- [Work instruction] Please reproduce, exactly and in full, the lines from the one containing "Focus the Provide" to the end of the material below.

▬▬▬▬▬▬

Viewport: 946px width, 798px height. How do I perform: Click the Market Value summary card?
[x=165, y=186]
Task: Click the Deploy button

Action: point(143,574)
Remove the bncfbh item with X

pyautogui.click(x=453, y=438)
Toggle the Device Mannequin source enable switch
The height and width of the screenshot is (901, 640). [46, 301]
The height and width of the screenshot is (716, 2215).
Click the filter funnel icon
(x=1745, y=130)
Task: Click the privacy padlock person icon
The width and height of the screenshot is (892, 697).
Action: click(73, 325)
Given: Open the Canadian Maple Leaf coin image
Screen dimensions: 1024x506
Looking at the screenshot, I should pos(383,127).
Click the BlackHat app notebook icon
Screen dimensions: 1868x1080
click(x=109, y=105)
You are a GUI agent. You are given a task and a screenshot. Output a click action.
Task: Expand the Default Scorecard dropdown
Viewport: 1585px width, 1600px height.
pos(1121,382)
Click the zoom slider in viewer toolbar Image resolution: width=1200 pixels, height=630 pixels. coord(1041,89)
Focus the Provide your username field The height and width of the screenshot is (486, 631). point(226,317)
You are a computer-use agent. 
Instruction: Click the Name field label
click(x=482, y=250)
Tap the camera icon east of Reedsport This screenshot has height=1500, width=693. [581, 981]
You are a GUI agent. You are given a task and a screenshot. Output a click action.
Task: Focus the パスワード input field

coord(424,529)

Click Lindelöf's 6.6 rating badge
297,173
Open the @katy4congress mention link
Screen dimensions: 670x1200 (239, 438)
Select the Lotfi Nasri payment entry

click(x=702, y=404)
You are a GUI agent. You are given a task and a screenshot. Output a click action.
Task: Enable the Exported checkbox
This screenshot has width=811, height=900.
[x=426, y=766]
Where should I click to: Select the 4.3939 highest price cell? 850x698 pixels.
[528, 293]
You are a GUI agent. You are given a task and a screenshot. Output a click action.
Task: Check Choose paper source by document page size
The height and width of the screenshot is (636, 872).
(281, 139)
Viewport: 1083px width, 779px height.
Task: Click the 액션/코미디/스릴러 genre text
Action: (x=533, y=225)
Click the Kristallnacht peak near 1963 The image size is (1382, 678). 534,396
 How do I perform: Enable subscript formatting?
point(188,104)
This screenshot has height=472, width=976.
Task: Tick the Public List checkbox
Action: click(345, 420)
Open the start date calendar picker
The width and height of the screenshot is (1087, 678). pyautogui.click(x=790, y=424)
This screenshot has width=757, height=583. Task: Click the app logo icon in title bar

▬▬▬▬▬▬

- [Reply to the exercise]
Focus the Provide your username field The height and width of the screenshot is (486, 631). point(226,317)
You are a computer-use agent. 
Instruction: Click the Name field label
click(x=482, y=250)
Tap the camera icon east of Reedsport This screenshot has height=1500, width=693. [581, 981]
You are a GUI agent. You are given a task and a screenshot. Output a click action.
Task: Focus the パスワード input field

coord(424,529)

Click Lindelöf's 6.6 rating badge
297,173
Open the @katy4congress mention link
Screen dimensions: 670x1200 (239, 438)
Select the Lotfi Nasri payment entry

click(x=702, y=404)
You are a GUI agent. You are given a task and a screenshot. Output a click action.
Task: Enable the Exported checkbox
This screenshot has width=811, height=900.
[x=426, y=766]
Where should I click to: Select the 4.3939 highest price cell? 850x698 pixels.
[528, 293]
You are a GUI agent. You are given a task and a screenshot. Output a click action.
Task: Check Choose paper source by document page size
The height and width of the screenshot is (636, 872).
(281, 139)
Viewport: 1083px width, 779px height.
Task: Click the 액션/코미디/스릴러 genre text
Action: (x=533, y=225)
Click the Kristallnacht peak near 1963 The image size is (1382, 678). 534,396
 How do I perform: Enable subscript formatting?
point(188,104)
This screenshot has height=472, width=976.
Task: Tick the Public List checkbox
Action: click(345, 420)
Open the start date calendar picker
The width and height of the screenshot is (1087, 678). pyautogui.click(x=790, y=424)
This screenshot has width=757, height=583. Task: Click the app logo icon in title bar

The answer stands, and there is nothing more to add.